Well, good luck with that. No doubt his heavy horses are used for other jobs, but as far as I could see from the photograph eight big horses were pulling a grass harrow and light roller that could have been hauled by the smallest tractor on the market or perhaps a quad bike. The short article alongside went on: “He saves on diesel and road tax and his mighty Percheron draft horses are content to munch grass at the end of a day’s labour.”
Indeed – and hay, and grain, and whatever else horses need to keep up their strength because regardless of size of farm – that is, as farm size increased more horses were needed to plough, sow, harvest and cart – about one third or more of what it produced was needed to feed them. There might be a living, possibly a good one, to be made from heavy horses now from photo opportunities, exhibitions and film work. Not from trying to run a farm.
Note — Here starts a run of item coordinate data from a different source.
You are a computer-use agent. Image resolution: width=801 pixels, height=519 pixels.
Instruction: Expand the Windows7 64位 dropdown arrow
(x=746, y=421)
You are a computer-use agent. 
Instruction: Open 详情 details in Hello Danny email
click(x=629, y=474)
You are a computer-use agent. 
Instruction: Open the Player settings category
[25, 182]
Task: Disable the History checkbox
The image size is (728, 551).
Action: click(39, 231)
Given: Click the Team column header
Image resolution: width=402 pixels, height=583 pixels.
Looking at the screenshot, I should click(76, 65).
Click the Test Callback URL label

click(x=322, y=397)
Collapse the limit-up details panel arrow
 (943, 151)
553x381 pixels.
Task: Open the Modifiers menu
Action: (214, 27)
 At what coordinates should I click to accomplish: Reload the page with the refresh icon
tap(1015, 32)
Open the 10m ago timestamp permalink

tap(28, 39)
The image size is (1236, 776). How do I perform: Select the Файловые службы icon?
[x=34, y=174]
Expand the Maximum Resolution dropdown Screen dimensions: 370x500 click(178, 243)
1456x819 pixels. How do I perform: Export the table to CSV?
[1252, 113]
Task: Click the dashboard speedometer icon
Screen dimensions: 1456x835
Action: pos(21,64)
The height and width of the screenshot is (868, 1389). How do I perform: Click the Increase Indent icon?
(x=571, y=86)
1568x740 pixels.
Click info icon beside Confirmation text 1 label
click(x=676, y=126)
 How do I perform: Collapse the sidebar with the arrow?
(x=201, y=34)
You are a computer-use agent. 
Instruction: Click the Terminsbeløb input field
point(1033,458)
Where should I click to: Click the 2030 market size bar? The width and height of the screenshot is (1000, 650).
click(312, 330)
But, like vintage farm machinery and tractors, heavy horses draw a crowd. It seems that as modern methods and technology become ever more sophisticated, machinery bigger and more complex, actual contact with land, animals and crops more hands-off than hands-on, nostalgia for “the good old days” intensifies.
Ian Hislop dealt with that in a recent three-part TV documentary on the British obsession with the past. The third part dealt with our “fanciful nostalgia for the countryside,” a “green imagined land”, a “green balm for the soul” that he dated from about 1851.
Life for many labourers and the poor in rural Britain through the 19th and much of the 20th century might have been, in the words of the philosopher Hobbes “nasty, brutish and short”, but the better off Victorians founding a plethora of preservation societies for crafts, birds, stately homes and Morris dancing didn’t see it that way. They saw the countryside as a living chocolate box picture – and there’s still a lot of it about.